The problems I now see with having a strainer holding a bag is that firstly, they are flat-bottomed. If you are going to have a strainer, I would go conical. Secondly, with a strainer, you can't see how high above the existing wort you are. Thirdly, BIAB is very efficient. Buggering around trying to squeeze every last drop out of your brew is only going to delay your boil. 

The third point is what is most important. Any BIABrewer or traditional batch brewer can increase their efficiency by simply delaying the time between mash end and boil start as more liquid (of same gravity) will always drain out of the bag or mash tun. It never seems to stop .

There's always at least one ugly side to every method of all-grain brewing. Pulling the bag is the ugly side of BIAB but it is only a matter of a few seconds swinging the bag away from the pot. No matter how long you leave it, that bag is always going to drip so you might as well do it sometime and certainly not retard starting your boil as soon as you can.

For those who want to gain even higher efficiency* than BIAB already gives, suspending the bag over a food-grade bucket and adding those runnings during the boil is going to be a better method than having a strainer suspended over one's kettle and waiting until it completely drains before you start the boil.

Spot ya,
Pat

* A lot of new brewers express their efficiency as their efficiency into the fermenter. This is always about 10 - 20% lower than efficiency into the boiler or end of boil efficiency. BIABrewers should be looking at around 80% efficiency into the boiler or end of boil efficiency.


----------



## MarkBastard (12/10/10)

The only efficiency that matters to me is into-fermenter efficiency as that it what I use when building recipes.
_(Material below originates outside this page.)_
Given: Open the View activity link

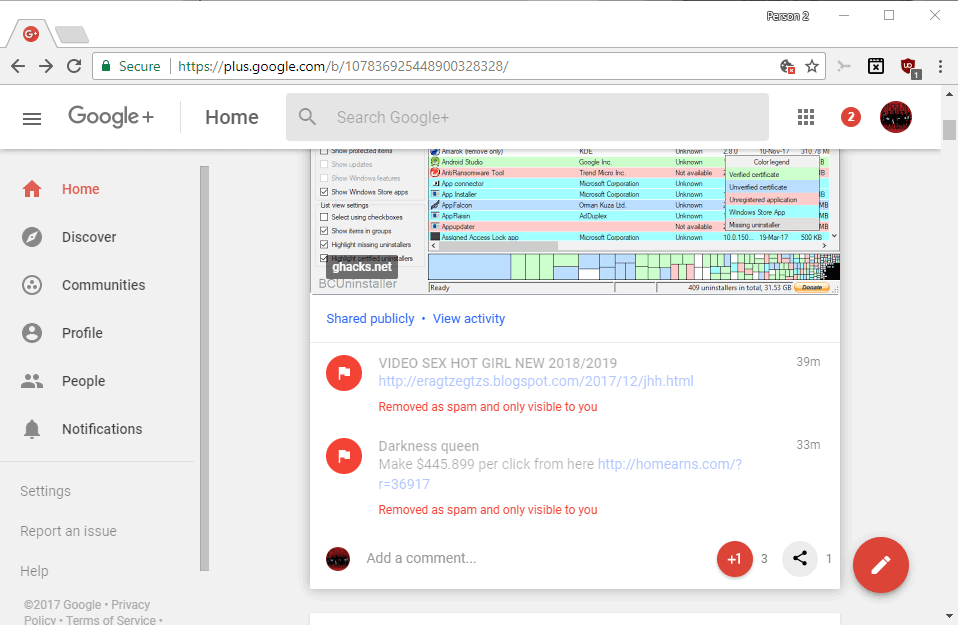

Also, I'm pretty sure everyone that drains or squeezes their BIAB bag does so as they are ramping up to boiling. I have never heard of anyone delaying their boil to squeeze the bag. In fact fully draining the bag is 'something to do' while waiting for the boil IMO.


----------



## PistolPatch (12/10/10)

Hey superjim, thanks for posting your pics!

Don't let my above post discourage you. I love seeing pics like yours and people really thinking about and getting into their brewing set-ups. I have a heap of stuff in my brewery though that I no longer ever use so I think it is important that we don't get too attached to our ideas in case they aren't as convenient as we first imagined them to be .

If I had your strainer, I would try and find a plastic food-grade bucket/tub that you could swing it into after mashing out. Then, sometime after the boil starts, pull your strainer/bag from the bucket/tub and add the rewards to your kettle. On a 90 minute boil, you could add it as late as 45 minutes I would think so...

Good stuff!
Pat


----------



## Thirsty Boy (12/10/10)

Something that might be a useful combination of the hoisting and the basket over the pot, is what I usually do.

That is, just hang it from a hook over the pot. You pull the bag by hand as usual, and as the OP would have to anyway if he wanted to put it in a separate basket... But instead of going in a container of some description, it just gets hung off a hook, or off a nail in a beam or whatever... Preferably above the kettle and with the very bottom of the bag touching the surface of the wort to stop splashing... As pat described.

Truly, on a single batch,

Even with a fairly large grain bill, the bag just should not be very heavy... I honestly think that if your bag is particularly heavy, even when you first lift it.... Then you are perhaps using a less than ideal version of the fabric. At the G&G demos we do occasionally... I always answer the "Jeez, how heavy is that bag?" questions by lifting and holding the bag by hand... with one hand only. Now i'm a tubby bloke at only 5 foot 9 & if I can do it with one hand, I really can't see how the "heaviness" of the bag can possibly be an issue for anyone who doesn't have a physical impairment of some description.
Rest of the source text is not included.